--- Extracto de la página ---
Solo una mujer que vivió la experiencia de una maternidad agotadora puede mostrar tan crudamente cómo es el agobio constante hasta que parezca una película de terror. En el cine hay escenas interminables de alerta permanente, de tensión o de terror, pero ¿qué pasa cuando esa escena de terror que relata el cine es como una mañana cualquiera de tu vida?
Hace poco, una compañera madre de una actividad infantil, me contaba que todos los días, apenas abre los ojos, encuentra a su hijo parado de su lado de la cama diciéndole cosas como hija de puta, morite, hija de puta. Cada mañana de su vida el cortisol y la angustia se disparan al despertar. Este es el relato de una escena cotidiana y vital que tranquilamente podría estar al servicio de quienes aman las películas bélicas o el terror. Para una audiencia que no vive esta realidad, lo que más relaja y hace que estas películas sean recomendables es que se terminan. Una película que te demanda, te agota, pero que al finalizar te podés dar una ducha, sacudir la tensión y pasar a otra cosa. Risas neurodivergentes.
---
> **Qué hacer**:
a - Respondé estas preguntas sobre el fragmento acerca de la maternidad agotadora:
(i) ¿Qué encuentra la compañera madre todos los días apenas abre los ojos?
(ii) ¿Qué se dispara cada mañana de su vida al despertar?
(iii) Para una audiencia que no vive esta realidad, ¿qué es lo que más relaja de estas películas?
b - Por favor, continuá el fragmento sobre la maternidad agotadora a partir de su última oración.
El listado no interviene en nada de esto.
--- Datos proporcionados ---
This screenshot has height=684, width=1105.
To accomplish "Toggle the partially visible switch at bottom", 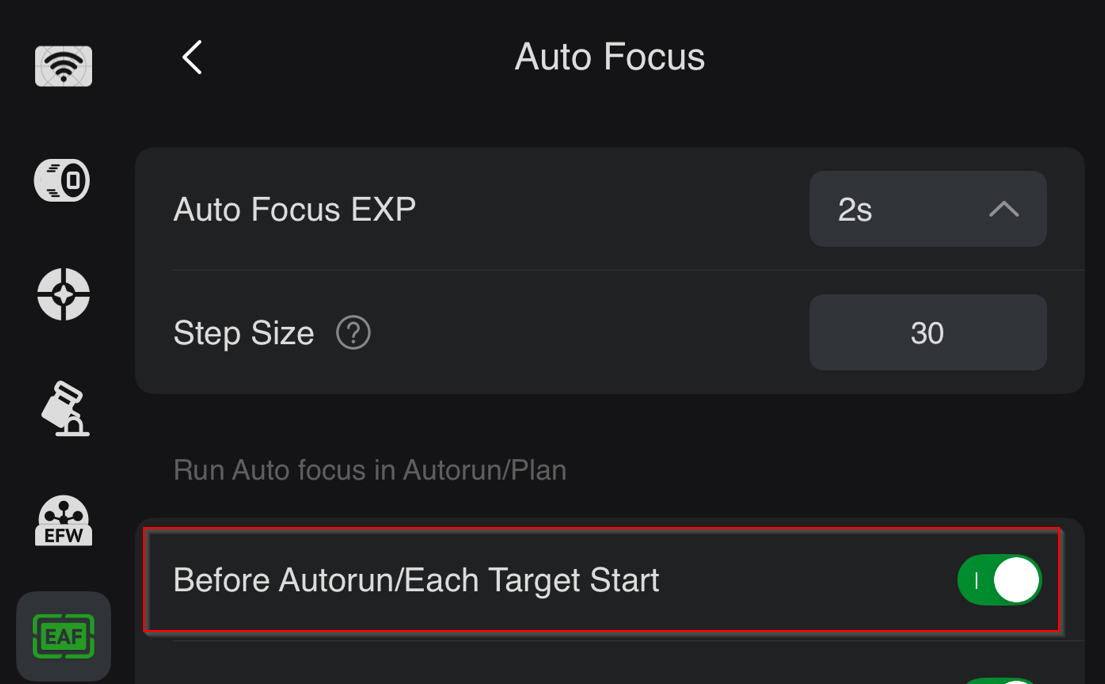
---
> **Respuestas**:
a -
(i) A su hijo parado de su lado de la cama, diciéndole cosas como «hija de puta, morite, hija de puta».
(ii) El cortisol y la angustia.
(iii) Que se terminan.

b -
En una entrevista, la australiana Rose Byrne dice: “La figura de la madre se venera y se desprecia en la misma medida. Por supuesto es el trabajo más importante del mundo pero así y todo tiene muchísimas desventajas, falta de apoyo y carencias. Por eso una aproximación al tema desde el arte puede ser inspiradora. La directora no se guarda ningún sopapo, porque habla de las decisiones difíciles que tiene que tomar mi personaje como madre y de la negación en la que está inmersa. La verdad es que ni siquiera puede mirar a su hija a los ojos. En un punto, esta madre es más cuidadora que madre, y está despojada de la típica experiencia de la alegría que pueden vivir las madres con sus hijos. Sí, hay algunos de esos momentos en la película y lo que este personaje atraviesa como madre, con suerte, el 99% de las madres no lo atravesará. Es algo muy específico. Pero la idea de ser cuidadora es algo que puede identificar a muchas personas en distintas escenas de sus vidas. Algo que pasa con la maternidad es que hay mucha vergüenza en torno a los sentimientos que pueden aparecer: enojo, decepción, frustración, dificultades, claustrofobia, posparto. Durante mucho tiempo esos sentimientos quedan velados en el diálogo público, no hay forma de nombrarlo. Es muy duro. Por eso es muy difícil de ver en la pantalla para mucha gente”.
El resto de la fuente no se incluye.